Inondations dans le Pas-de-Calais : de lourdes conséquences

À cela s’ajoute des pertes de productions de lait liées au stress ou des pertes mécaniques pour certains robots. « On va découvrir encore de nombreuses conséquences des inondations pendant longtemps, fait reconnaître Charles Inglaer, président de l’ADPL du Pas-de-Calais. Tout cela n’est pas forcément assuré à la valeur du marché et avec de la vétusté. Tout comme les fourrages, les aliments stockés ou encore les bâtiments. »

Par ailleurs, côté cultures, les agriculteurs se veulent un peu moins alarmants.
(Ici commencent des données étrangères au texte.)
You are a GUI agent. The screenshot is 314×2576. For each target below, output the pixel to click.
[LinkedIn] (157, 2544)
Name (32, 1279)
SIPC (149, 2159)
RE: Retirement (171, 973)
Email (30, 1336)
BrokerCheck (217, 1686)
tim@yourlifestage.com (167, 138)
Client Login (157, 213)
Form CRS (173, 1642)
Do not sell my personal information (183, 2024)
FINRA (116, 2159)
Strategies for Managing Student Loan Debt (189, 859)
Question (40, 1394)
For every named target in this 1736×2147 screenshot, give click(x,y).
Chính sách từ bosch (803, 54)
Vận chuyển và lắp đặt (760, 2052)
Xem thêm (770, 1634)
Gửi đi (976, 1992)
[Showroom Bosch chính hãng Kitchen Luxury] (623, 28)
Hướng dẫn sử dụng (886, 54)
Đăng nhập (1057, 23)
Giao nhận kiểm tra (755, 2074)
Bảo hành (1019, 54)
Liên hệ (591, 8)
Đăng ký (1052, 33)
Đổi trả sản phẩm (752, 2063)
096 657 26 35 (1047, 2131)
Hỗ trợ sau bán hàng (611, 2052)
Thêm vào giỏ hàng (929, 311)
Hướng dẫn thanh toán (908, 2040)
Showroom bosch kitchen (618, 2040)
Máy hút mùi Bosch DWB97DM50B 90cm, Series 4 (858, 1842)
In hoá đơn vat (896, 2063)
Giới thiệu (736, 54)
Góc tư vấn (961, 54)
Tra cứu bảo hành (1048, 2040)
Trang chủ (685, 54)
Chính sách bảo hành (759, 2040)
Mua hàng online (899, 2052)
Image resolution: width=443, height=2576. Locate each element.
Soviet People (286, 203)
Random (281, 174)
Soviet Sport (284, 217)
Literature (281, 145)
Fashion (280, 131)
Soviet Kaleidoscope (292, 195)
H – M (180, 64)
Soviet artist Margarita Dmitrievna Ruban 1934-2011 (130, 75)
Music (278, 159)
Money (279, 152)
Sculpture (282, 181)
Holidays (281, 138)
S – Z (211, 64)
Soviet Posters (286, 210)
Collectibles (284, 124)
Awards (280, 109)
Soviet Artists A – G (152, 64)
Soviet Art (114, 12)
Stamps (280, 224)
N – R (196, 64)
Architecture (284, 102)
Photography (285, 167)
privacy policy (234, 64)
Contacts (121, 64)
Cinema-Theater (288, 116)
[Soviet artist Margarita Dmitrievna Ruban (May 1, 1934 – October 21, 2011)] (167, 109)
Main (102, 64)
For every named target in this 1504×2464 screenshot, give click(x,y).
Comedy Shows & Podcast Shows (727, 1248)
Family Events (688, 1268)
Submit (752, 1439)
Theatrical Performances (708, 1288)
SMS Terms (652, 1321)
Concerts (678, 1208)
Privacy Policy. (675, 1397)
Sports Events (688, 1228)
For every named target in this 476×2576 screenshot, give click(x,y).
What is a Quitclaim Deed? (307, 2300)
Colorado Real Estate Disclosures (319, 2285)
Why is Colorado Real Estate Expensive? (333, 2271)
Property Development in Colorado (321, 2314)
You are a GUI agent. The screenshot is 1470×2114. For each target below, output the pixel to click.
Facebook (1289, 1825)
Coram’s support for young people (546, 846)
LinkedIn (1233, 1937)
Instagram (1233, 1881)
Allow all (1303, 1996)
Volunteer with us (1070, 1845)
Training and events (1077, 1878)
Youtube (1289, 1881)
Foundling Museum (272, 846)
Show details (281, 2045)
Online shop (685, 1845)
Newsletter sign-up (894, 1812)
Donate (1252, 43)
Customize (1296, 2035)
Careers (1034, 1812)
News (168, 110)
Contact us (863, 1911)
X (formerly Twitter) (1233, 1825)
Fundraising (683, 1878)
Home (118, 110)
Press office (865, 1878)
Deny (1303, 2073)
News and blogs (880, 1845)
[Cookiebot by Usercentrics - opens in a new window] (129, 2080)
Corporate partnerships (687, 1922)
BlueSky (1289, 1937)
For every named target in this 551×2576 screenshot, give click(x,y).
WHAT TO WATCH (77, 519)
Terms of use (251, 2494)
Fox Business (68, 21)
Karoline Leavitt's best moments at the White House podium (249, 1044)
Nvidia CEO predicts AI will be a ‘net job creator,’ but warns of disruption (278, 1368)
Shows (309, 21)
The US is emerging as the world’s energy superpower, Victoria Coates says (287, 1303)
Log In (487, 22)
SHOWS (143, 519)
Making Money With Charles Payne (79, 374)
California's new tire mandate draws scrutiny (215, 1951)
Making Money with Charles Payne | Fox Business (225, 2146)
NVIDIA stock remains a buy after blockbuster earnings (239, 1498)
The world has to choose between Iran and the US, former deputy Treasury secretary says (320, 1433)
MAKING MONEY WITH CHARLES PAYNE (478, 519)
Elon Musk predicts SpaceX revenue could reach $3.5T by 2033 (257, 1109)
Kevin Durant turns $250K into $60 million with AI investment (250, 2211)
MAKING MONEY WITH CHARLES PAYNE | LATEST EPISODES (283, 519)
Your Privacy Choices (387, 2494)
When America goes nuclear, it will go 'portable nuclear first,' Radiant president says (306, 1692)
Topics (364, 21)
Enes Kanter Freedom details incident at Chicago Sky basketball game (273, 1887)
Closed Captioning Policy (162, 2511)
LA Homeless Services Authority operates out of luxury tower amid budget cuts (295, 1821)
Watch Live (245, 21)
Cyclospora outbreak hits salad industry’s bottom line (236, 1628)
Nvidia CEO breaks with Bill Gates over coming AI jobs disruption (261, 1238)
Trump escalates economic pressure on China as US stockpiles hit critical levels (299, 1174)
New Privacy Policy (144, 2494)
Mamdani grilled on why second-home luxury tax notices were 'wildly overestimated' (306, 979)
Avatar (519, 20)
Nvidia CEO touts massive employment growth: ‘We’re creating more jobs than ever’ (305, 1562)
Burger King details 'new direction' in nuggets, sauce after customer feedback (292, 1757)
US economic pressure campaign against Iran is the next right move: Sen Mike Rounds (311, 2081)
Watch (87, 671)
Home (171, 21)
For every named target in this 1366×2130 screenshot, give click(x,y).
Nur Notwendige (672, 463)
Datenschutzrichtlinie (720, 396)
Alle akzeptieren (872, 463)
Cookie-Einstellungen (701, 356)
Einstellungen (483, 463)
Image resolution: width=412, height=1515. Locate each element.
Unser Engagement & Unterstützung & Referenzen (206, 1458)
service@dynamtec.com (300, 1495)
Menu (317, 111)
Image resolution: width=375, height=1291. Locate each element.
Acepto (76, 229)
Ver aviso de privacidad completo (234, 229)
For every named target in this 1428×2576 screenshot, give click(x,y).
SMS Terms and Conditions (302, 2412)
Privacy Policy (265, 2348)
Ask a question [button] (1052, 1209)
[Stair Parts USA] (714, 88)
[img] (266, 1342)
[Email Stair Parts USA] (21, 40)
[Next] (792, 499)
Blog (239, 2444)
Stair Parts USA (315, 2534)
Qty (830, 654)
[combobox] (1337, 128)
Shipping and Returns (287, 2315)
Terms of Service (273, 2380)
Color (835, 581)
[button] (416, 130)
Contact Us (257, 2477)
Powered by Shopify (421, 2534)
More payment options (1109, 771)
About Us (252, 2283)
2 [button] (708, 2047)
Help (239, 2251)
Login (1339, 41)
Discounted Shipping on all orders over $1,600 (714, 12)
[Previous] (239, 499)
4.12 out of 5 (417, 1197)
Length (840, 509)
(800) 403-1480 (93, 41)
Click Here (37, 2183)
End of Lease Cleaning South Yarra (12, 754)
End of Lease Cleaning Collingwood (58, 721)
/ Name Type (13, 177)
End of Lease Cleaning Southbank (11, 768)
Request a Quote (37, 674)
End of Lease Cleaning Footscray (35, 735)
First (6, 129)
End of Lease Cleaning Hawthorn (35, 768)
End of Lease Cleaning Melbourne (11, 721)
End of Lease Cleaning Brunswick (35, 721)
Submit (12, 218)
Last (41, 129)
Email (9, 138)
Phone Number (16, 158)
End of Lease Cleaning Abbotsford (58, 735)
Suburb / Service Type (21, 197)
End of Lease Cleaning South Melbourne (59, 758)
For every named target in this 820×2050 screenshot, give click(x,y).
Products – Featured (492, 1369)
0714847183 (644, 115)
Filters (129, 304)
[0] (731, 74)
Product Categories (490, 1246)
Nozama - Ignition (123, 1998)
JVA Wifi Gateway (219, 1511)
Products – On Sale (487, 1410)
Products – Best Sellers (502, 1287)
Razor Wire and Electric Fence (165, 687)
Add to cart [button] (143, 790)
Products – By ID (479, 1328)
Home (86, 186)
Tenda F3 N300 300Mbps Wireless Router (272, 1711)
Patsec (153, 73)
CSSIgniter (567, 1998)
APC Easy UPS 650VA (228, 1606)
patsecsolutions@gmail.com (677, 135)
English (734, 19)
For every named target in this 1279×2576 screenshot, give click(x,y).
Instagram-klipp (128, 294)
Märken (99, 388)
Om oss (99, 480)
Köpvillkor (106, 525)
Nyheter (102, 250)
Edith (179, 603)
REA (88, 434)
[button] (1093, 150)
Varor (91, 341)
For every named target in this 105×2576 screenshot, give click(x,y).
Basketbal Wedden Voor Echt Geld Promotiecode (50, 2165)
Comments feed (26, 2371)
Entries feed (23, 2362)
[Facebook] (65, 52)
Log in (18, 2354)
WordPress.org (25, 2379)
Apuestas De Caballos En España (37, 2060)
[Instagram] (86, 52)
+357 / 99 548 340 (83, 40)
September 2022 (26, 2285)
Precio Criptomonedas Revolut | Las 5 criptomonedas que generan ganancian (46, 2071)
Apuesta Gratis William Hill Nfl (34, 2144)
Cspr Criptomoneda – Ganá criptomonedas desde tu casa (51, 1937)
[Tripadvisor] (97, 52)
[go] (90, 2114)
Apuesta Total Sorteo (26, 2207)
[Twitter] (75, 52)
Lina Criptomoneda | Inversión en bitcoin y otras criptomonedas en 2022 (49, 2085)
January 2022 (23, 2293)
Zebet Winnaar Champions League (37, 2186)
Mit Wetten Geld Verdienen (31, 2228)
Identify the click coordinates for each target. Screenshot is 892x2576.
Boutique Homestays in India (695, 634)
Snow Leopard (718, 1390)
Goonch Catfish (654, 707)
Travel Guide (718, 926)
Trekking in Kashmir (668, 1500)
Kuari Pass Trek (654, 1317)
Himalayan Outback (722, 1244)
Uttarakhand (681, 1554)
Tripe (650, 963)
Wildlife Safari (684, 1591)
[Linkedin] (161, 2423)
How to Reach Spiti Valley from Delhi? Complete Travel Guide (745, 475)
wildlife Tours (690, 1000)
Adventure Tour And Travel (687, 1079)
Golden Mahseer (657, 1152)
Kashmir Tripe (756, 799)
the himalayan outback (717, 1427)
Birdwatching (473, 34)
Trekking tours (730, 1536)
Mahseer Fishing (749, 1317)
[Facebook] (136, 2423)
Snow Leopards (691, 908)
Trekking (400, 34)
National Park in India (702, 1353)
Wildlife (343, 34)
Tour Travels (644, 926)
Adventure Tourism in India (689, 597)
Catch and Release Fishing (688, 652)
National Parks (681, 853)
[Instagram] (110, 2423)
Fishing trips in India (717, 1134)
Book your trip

Les blés sont sous l’eau ou pas encore semés. Les betteraves, pommes de terre et chicorées ainsi que certains légumes de plein champ sont également inondés. « En betteraves, les usines sont au ralenti, explique Guillaume Wullens, président de la CGB Nord Pas-de-Calais. Il reste 45 % des surfaces à arracher alors que d’habitude, il en demeure plus que 10 %. Tout n’est pas perdu mais ce sont les dernières récoltes. Elles nous coûtent cher. Mais elle font aussi notre revenu. Les agriculteurs également, ont subi de plein fouet l’inflation. » Et de rappeler que certains agriculteurs ont plus de 60 000 euros dans les champs.

Quatre pompes en renfort

Et les maraîchers ne sont pas en reste. Dans le marais audomarois, inondé en totalité, un agriculteur raconte. « Il y a encore 10 centimètres d’eau dans la maison de mes parents, 40 cm dans mes serres et trois hectares inondés de 50 cm de pluie. » Lui comme pour la quinzaine de maraîchers du territoire peuvent faire une croix sur la moitié restante de leur récolte. « Les choux et céleris dans l’eau sont foutus, explique Antoine Hellboid, maraîcher. On ne va pas pouvoir les stocker et on va perdre des marchés et ça, ce n’est pas assuré. Ce sont aussi les récoltes de 2024 qui sont en danger. »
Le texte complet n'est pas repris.